For the first time since the fall of communism, the hegemony of Reaganomics is seriously challenged by an alternative economic paradigm, namely the authoritarian capitalism (dirigisme by another name) at work in China. Instead of being in the way, the state may be the only way.
So why is the political left so empty-headed almost everywhere in the West? Socialism has been discredited to the point of now seeming like a quaint 19th-century notion. But through intellectual laziness or a failure to innovate, the left hasn't come up with new ideas to offer to history.
In Britain, France, Spain, Sweden and Canada, among others, the main parties on the left are not only out of ideas – they're devoid of personality. They stand for nothing but the bland promise of the status quo.
Canada's New Democrats, who once usefully fought the good fight in the name of social justice, now run away from the big problems in the bald pursuit of power. They try to crowd out the Liberals with bromides about middle-class anxiety and sustainable prosperity. They seem undeterred by the fact they risk making themselves redundant, and might face a schism with an activist base that feels utterly abandoned.
Ontario NDP Leader Andrea Horwath is currently the poster girl for the New Left's unthreatening populist politics. She would "make life more affordable" by eliminating the taxes on electricity, freezing university tuition and cutting small business taxes. "Families are being squeezed right out of the middle class as the cost of living rises and good jobs disappear," she says as she campaigns for seats in the June 12 provincial election.
She also sounds awfully similar to Ed Miliband. Once a leftist ideologue who won the leadership of Britain's Labour Party in 2010 as the anti-Tony Blair, Mr. Miliband has publicly purged all traces of the old Red Ed. He's a champion of the middle class, as in "the British middle class is being squeezed by a cost-of-living crisis as never before." He pledges to freeze electricity prices, cut tuition and slash taxes for small businesses. Sound familiar?
If the left's flag-bearers now sound so mundane, whether they're in London, England, or London, Ont., it's partly because they all directly or indirectly rely on the same mercenary class of political consultants. The latter are largely political agnostics steeped in marketing and data analytics, not political theory. They've stripped politics of ideas and turned it into a reality-show contest.

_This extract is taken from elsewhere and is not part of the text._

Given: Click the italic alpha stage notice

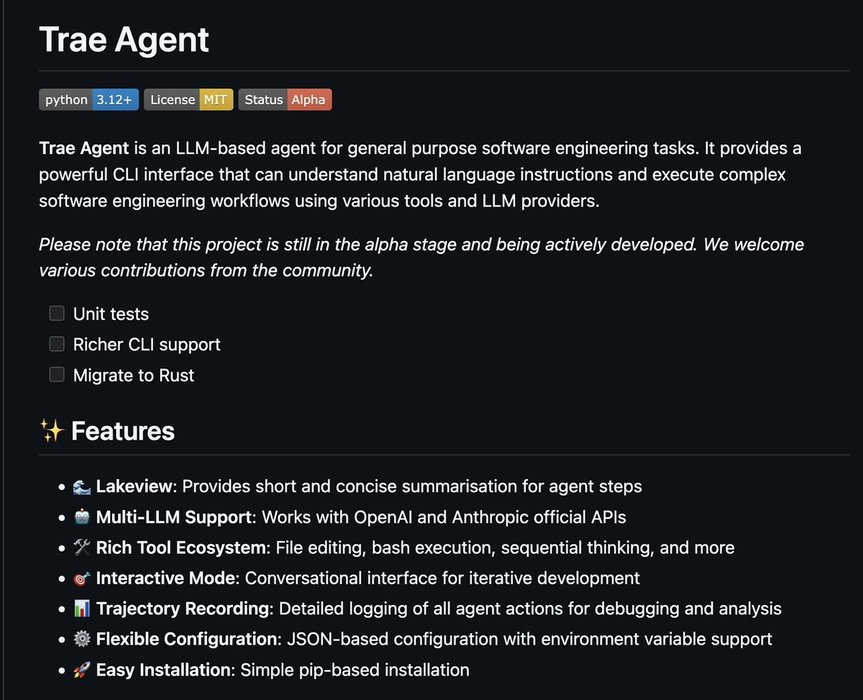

There's a more fundamental crisis behind the left's self-performed lobotomy, however. It stems from what academics Johannes Lindvall and David Rueda call the "insider-outsider dilemma." They attribute the decline of Sweden's Social Democrats to their inability to "reconcile the claims of two groups that had traditionally supported them: labour-market outsiders and middle-income insiders."
The insiders are public-sector workers and other union types with ironclad job security who cling to their privileges to the point of depriving (mostly young or immigrant) outsiders of opportunity. They've closed the doors behind them. Their rigidity is undermining the equality they claim to champion.
This is the clientele the NDP now considers its base. So, why not expand it by pandering to the entire middle class by subsidizing residential solar panels, another Ontario NDP promise? You certainly wouldn't want to raise any awkward questions about intergenerational fairness.
If New Democrats were honest, they would admit that they need to reform the state to save it and sustain its essential missions in health, education and social protection. But that would require real policies, not pretend ones, like Ms. Horwath's proposed Minister of Savings and Accountability.
The late federal NDP leader David Lewis, who sought influence over power, titled his autobiography The Good Fight. The Ontario NDP's current election platform is called A Plan That Makes Sense. Enough said?